Надо любить словари, потому что это сокровищницы языка.
Слова от употребления устают, теряют свою заклинательную силу. Тогда необходимо обновить язык, взять часть от древних сокровищ, скрытых в тайниках языка, и бросить их в литературу.
Надо идти учиться у "московских просвирен", учиться писать у "яснополянских деревенских мальчишек" или в те времена, когда сами московские просвирни забыли свой яркий говор, а деревенские мальчишки стали грамотными, идти к словарям, летописям, областным наречиям, всюду, где можно найти живой и мертвой воды, которую можно брызнуть на литературную речь.

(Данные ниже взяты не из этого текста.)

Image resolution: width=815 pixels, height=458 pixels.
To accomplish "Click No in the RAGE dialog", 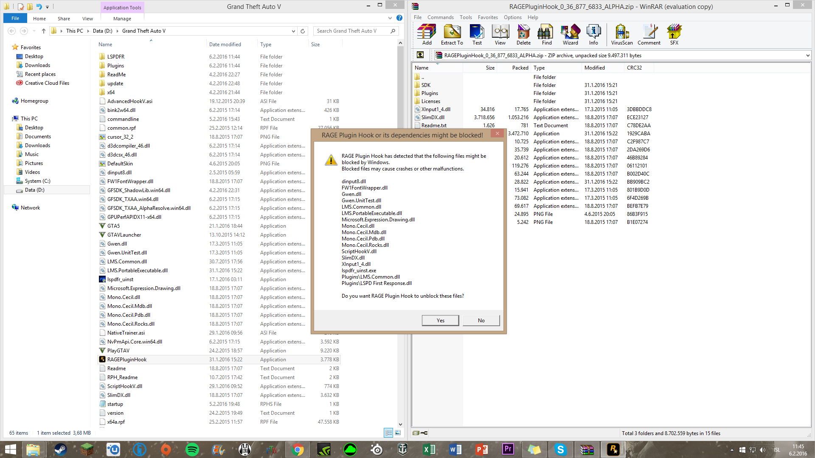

В "Посолонь" целыми пригоршнями кинуты эти животворящие семена слова, и они встают буйными степными травами и цветами, пряными, терпкими, смолистыми...
Язык этой книги как весенняя степь, когда благоухаете, птичий гомон и пение ручейков сливаются в одна многочисленный оркестр.
Как степь, тянется "Посолонь" без конца и без начала, меняя свой лик только по временам года, чередующимся по солнцу и от "Весны красны" переходя к "Лету красному", сменяясь "Осенью темной", замирая "Зимой лютой".
И когда приникнешь всем лицом в эту благоухающую чашу диких трав, то стоишь завороженный цветами, как "Chevalier des Fleures" {"Кавалер цветов" (фр.).}, зачарованным ухом вникая в шелесты таинственных голосов земли.
Ремизов ничего не придумывает. Его сказочный талант в том, что он подслушивает молчаливую жизнь вещей и явлений и разоблачает внутреннюю сущность, древний сон каждой вещи.
Искусство его - игра. В детских играх раскрываются самые тайные, самые смутные воспоминания души, встают лики древнейших стихийных духов.
Сам Ремизов напоминает своей наружностью какого-то стихийного духа, сказочное существо, выползшее на свет из темной щели. Наружностью он похож на тех чертей, которые неожиданно выскакивают из игрушечных коробочек, приводя в ужас маленьких детей.
Нос, брови, волосы - все одним взмахом поднялось вверх и стало дыбом.
Он по самые уши закутан в дырявом вязаном платке.
Маленькая сутуловатая фигура, бледное лицо, выставленное из старого коричневого платка, круглые близорукие глаза, темные, точно дырки, брови вразлет и маленькая складка, мучительно дрожащая над левою бровью, острая бородка по-мефистофельски, заканчивающая это круглое грустное лицо, огромный трагический лоб и волосы, подымающиеся дыбом с затылка,- все это парадоксальное сочетание линий придает его лицу нечто мучительное и притягательное, от чего нельзя избавиться, как от загадки, которую необходимо разрешить.
Когда он сидит задумавшись, то лицо его становится величественно, строго и прекрасно. Такое лицо бывало, вероятно, у "Человека, который смеется", в те мгновения, когда он нечеловеческим усилием заставлял сократиться и застыть искалеченные мускулы своего лица.
Ремизов сам надел на свое лицо маску смеха, которую он не снимает, не желая испугать окружающих тем ужасом, который постоянно против воли прорывается в его произведениях.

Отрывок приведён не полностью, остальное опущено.